**MATERIAL FOR THE TASK:**
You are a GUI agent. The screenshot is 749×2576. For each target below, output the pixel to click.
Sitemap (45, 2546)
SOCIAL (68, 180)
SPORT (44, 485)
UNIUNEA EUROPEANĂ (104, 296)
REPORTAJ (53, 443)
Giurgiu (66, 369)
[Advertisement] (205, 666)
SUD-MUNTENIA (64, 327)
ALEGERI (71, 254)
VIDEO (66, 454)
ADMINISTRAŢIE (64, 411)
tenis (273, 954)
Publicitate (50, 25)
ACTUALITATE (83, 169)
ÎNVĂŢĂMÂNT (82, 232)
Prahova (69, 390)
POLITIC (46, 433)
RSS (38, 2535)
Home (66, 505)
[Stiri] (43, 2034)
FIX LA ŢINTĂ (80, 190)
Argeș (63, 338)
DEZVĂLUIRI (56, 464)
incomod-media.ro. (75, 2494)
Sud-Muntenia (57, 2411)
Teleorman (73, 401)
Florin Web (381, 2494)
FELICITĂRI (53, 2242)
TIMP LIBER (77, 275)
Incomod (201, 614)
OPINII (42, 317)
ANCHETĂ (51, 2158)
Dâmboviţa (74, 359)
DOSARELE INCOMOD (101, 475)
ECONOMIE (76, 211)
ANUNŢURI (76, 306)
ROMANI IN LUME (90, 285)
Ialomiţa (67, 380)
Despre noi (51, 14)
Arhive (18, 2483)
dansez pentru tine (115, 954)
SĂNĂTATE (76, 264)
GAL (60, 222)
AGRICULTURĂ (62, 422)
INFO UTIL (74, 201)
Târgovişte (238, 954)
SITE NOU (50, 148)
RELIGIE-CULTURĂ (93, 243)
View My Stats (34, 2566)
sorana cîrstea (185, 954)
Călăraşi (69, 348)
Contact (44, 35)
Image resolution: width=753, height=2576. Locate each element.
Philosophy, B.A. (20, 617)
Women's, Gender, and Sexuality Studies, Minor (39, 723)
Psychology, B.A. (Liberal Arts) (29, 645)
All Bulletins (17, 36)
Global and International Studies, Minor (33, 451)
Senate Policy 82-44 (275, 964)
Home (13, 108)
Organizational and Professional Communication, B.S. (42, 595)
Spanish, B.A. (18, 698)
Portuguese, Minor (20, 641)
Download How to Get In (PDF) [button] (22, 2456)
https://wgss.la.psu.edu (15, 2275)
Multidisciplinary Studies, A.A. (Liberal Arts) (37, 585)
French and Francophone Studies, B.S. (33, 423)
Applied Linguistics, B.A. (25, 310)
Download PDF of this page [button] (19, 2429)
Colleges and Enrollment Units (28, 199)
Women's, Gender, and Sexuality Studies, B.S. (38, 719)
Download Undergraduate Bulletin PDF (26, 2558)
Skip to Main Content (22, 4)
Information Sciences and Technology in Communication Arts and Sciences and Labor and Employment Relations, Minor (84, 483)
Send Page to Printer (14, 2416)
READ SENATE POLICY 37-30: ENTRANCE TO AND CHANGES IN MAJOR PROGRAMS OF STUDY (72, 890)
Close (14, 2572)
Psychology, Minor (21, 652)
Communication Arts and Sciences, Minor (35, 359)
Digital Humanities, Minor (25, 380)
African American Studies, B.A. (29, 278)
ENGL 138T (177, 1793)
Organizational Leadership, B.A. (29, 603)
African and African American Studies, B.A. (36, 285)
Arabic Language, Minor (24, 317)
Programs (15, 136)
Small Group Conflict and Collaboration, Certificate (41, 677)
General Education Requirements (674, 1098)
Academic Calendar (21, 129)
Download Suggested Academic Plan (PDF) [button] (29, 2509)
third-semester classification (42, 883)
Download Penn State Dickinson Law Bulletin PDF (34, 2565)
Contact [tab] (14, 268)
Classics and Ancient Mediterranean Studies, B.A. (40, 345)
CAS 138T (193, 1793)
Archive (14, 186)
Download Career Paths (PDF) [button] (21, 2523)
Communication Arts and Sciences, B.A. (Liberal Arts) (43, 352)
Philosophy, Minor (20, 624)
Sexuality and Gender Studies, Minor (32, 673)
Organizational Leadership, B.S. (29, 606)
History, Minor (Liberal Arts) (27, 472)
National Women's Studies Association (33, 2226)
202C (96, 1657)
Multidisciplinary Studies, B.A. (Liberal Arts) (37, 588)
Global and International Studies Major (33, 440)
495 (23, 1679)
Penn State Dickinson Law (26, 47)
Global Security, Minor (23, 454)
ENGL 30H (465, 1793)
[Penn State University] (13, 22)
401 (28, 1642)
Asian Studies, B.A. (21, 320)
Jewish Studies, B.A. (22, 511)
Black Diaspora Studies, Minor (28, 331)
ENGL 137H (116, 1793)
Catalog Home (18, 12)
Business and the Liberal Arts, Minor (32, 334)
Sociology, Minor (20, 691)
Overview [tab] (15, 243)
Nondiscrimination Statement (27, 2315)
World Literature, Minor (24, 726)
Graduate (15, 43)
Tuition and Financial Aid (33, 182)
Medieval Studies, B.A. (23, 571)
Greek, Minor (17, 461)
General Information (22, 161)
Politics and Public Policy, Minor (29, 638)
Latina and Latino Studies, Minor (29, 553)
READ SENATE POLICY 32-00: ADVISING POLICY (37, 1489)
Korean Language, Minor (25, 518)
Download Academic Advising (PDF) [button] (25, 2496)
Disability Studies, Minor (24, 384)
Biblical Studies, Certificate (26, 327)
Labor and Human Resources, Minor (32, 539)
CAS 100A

**WHAT YOU NEED TO DO:** Repeat each line of the data exactly, missing none.

**TASK RESPONSE:**
You are a GUI agent. The screenshot is 749×2576. For each target below, output the pixel to click.
Sitemap (45, 2546)
SOCIAL (68, 180)
SPORT (44, 485)
UNIUNEA EUROPEANĂ (104, 296)
REPORTAJ (53, 443)
Giurgiu (66, 369)
[Advertisement] (205, 666)
SUD-MUNTENIA (64, 327)
ALEGERI (71, 254)
VIDEO (66, 454)
ADMINISTRAŢIE (64, 411)
tenis (273, 954)
Publicitate (50, 25)
ACTUALITATE (83, 169)
ÎNVĂŢĂMÂNT (82, 232)
Prahova (69, 390)
POLITIC (46, 433)
RSS (38, 2535)
Home (66, 505)
[Stiri] (43, 2034)
FIX LA ŢINTĂ (80, 190)
Argeș (63, 338)
DEZVĂLUIRI (56, 464)
incomod-media.ro. (75, 2494)
Sud-Muntenia (57, 2411)
Teleorman (73, 401)
Florin Web (381, 2494)
FELICITĂRI (53, 2242)
TIMP LIBER (77, 275)
Incomod (201, 614)
OPINII (42, 317)
ANCHETĂ (51, 2158)
Dâmboviţa (74, 359)
DOSARELE INCOMOD (101, 475)
ECONOMIE (76, 211)
ANUNŢURI (76, 306)
ROMANI IN LUME (90, 285)
Ialomiţa (67, 380)
Despre noi (51, 14)
Arhive (18, 2483)
dansez pentru tine (115, 954)
SĂNĂTATE (76, 264)
GAL (60, 222)
AGRICULTURĂ (62, 422)
INFO UTIL (74, 201)
Târgovişte (238, 954)
SITE NOU (50, 148)
RELIGIE-CULTURĂ (93, 243)
View My Stats (34, 2566)
sorana cîrstea (185, 954)
Călăraşi (69, 348)
Contact (44, 35)
Image resolution: width=753, height=2576. Locate each element.
Philosophy, B.A. (20, 617)
Women's, Gender, and Sexuality Studies, Minor (39, 723)
Psychology, B.A. (Liberal Arts) (29, 645)
All Bulletins (17, 36)
Global and International Studies, Minor (33, 451)
Senate Policy 82-44 (275, 964)
Home (13, 108)
Organizational and Professional Communication, B.S. (42, 595)
Spanish, B.A. (18, 698)
Portuguese, Minor (20, 641)
Download How to Get In (PDF) [button] (22, 2456)
https://wgss.la.psu.edu (15, 2275)
Multidisciplinary Studies, A.A. (Liberal Arts) (37, 585)
French and Francophone Studies, B.S. (33, 423)
Applied Linguistics, B.A. (25, 310)
Download PDF of this page [button] (19, 2429)
Colleges and Enrollment Units (28, 199)
Women's, Gender, and Sexuality Studies, B.S. (38, 719)
Download Undergraduate Bulletin PDF (26, 2558)
Skip to Main Content (22, 4)
Information Sciences and Technology in Communication Arts and Sciences and Labor and Employment Relations, Minor (84, 483)
Send Page to Printer (14, 2416)
READ SENATE POLICY 37-30: ENTRANCE TO AND CHANGES IN MAJOR PROGRAMS OF STUDY (72, 890)
Close (14, 2572)
Psychology, Minor (21, 652)
Communication Arts and Sciences, Minor (35, 359)
Digital Humanities, Minor (25, 380)
African American Studies, B.A. (29, 278)
ENGL 138T (177, 1793)
Organizational Leadership, B.A. (29, 603)
African and African American Studies, B.A. (36, 285)
Arabic Language, Minor (24, 317)
Programs (15, 136)
Small Group Conflict and Collaboration, Certificate (41, 677)
General Education Requirements (674, 1098)
Academic Calendar (21, 129)
Download Suggested Academic Plan (PDF) [button] (29, 2509)
third-semester classification (42, 883)
Download Penn State Dickinson Law Bulletin PDF (34, 2565)
Contact [tab] (14, 268)
Classics and Ancient Mediterranean Studies, B.A. (40, 345)
CAS 138T (193, 1793)
Archive (14, 186)
Download Career Paths (PDF) [button] (21, 2523)
Communication Arts and Sciences, B.A. (Liberal Arts) (43, 352)
Philosophy, Minor (20, 624)
Sexuality and Gender Studies, Minor (32, 673)
Organizational Leadership, B.S. (29, 606)
History, Minor (Liberal Arts) (27, 472)
National Women's Studies Association (33, 2226)
202C (96, 1657)
Multidisciplinary Studies, B.A. (Liberal Arts) (37, 588)
Global and International Studies Major (33, 440)
495 (23, 1679)
Penn State Dickinson Law (26, 47)
Global Security, Minor (23, 454)
ENGL 30H (465, 1793)
[Penn State University] (13, 22)
401 (28, 1642)
Asian Studies, B.A. (21, 320)
Jewish Studies, B.A. (22, 511)
Black Diaspora Studies, Minor (28, 331)
ENGL 137H (116, 1793)
Catalog Home (18, 12)
Business and the Liberal Arts, Minor (32, 334)
Sociology, Minor (20, 691)
Overview [tab] (15, 243)
Nondiscrimination Statement (27, 2315)
World Literature, Minor (24, 726)
Graduate (15, 43)
Tuition and Financial Aid (33, 182)
Medieval Studies, B.A. (23, 571)
Greek, Minor (17, 461)
General Information (22, 161)
Politics and Public Policy, Minor (29, 638)
Latina and Latino Studies, Minor (29, 553)
READ SENATE POLICY 32-00: ADVISING POLICY (37, 1489)
Korean Language, Minor (25, 518)
Download Academic Advising (PDF) [button] (25, 2496)
Disability Studies, Minor (24, 384)
Biblical Studies, Certificate (26, 327)
Labor and Human Resources, Minor (32, 539)
CAS 100A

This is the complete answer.